Until they’d been a nightmare. “I knew it was a professional hit when I came in. One shot to the head.”

“Oh, God, Cass.” She threw her arms around him. Held tight.

Had that part not been in the files she’d read on him? His profile? Huh. Maybe Gray had covered that up.

“Everything changed then.” Fast. Because he had to get the words out. “My world went to shit. Gray and I—well, I guess you could say our paths diverged. I turned to the streets. Gangs. Fighting. I knew I had to go into the darkness in order to find the bastards who hurt her.” A pause. “My father. My uncle. I had to get into their world and hunt them down. As for Gray, my cousin was meant to protect the world. He became a Marine. I became a killer.”

“Your father drove into oncoming traffic. How many times do I have to remind you of that fact?”
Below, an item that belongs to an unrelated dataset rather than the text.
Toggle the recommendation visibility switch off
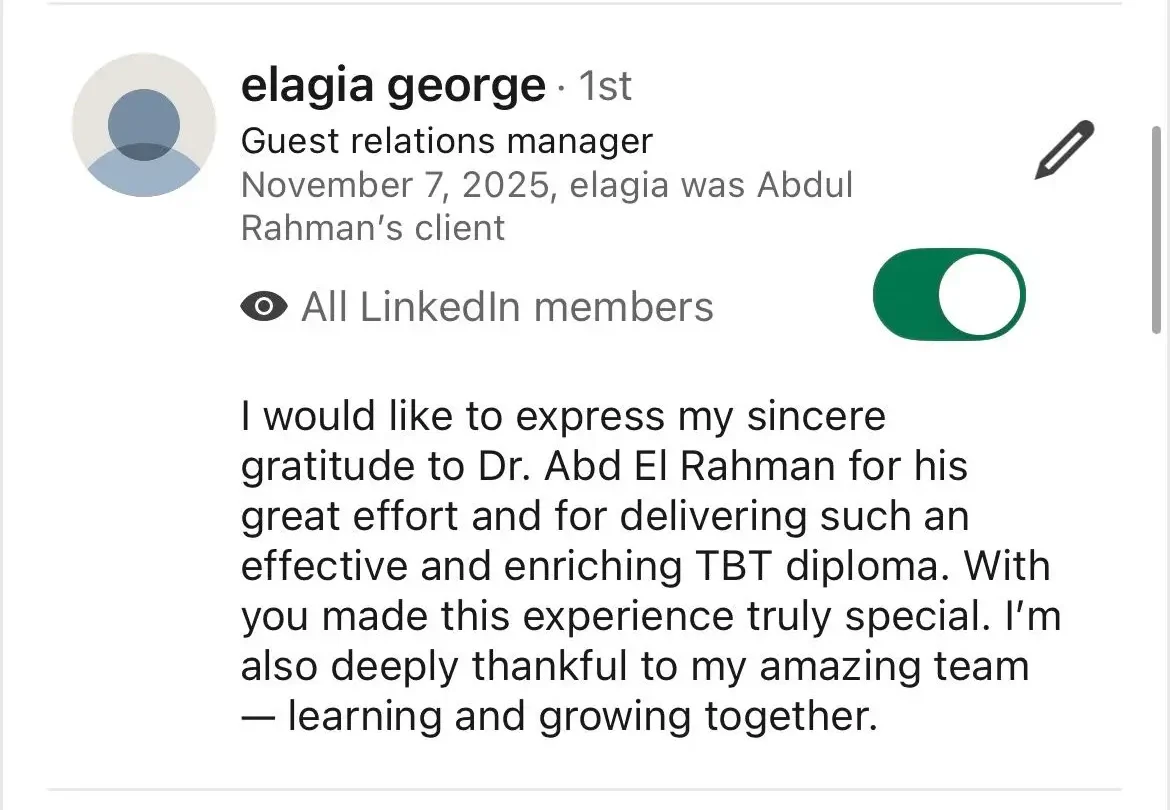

He drove into traffic to get away from me. “I cornered my uncle on a long, desolate stretch of road in Arizona. He was between me and my gun and a cliff that would send him to hell. There was no way out. He spun away after telling me that he’d ordered the hit on my mother because he’d learned that my dad was watching my mom again, that he was still clinging to the same old weakness.” His mother had never been a weakness. Nothing about her had been weak. My mom had superpowers. He swallowed. And maybe his hands closed around Agnes and he hugged her. “My uncle…Winston drove that motorcycle of his right off the cliff even as I fired my weapon. I hit him, I know I did, and his bike crashed. I stood at the edge of the cliff, and I looked below, and I saw the wreckage. I know my shot found its mark. I shot him in the back…”

Wait. Fuck.

“Cass?”

He pulled away from her. “I shot him in the back,” he repeated. “And all of these sonsofbitches are coming at my back. Fitting, huh? Or maybe they’re just following orders. I’m not the only one in the family who was—is—an eye-for-an-eye type.”

“Orders?” Her brow crinkled as she peered up at him.

“His orders. Because if Levi Addams is to be believed…I didn’t kill the bastard. Somehow, despite getting shot and flying off a freaking cliff, Winston Striker is still alive—and he’s after me.” He rolled one shoulder. “Guess that means that, this time, I will just have to carve out his heart in order to make sure he’s dead.”

Javion was pounding on the double entrance doors. No more waiting. No more time.

Cass swung away from her so that he could go meet the guy.

But her hand flew out to curl around his left arm. “Why didn’t you tell me that Levi had the tattoo? You must have known about it.”

“Yeah, I knew.”

“Why didn’t you tell me? And do any other members of your crew also carry it? If so, I want to see their arms. I have to see the tats. That tat is the only way I can truly identify the man who tried to kill me.”

“What if more than one person has the exact tat? You think of that?”

“Of course, I thought of that.” Her eyes narrowed. “I remember his height. I remember his walk. I remember the sound of his voice. I remember the exact way the tat looked against his skin. If I see the SOB, I will know him.”

He believed she would. He also believed that Javion was pounding harder out there.

“It was a very specific tat, Cass. The scales were the most detailed I’ve ever seen. A real Rembrandt of a tattoo artist made the design.”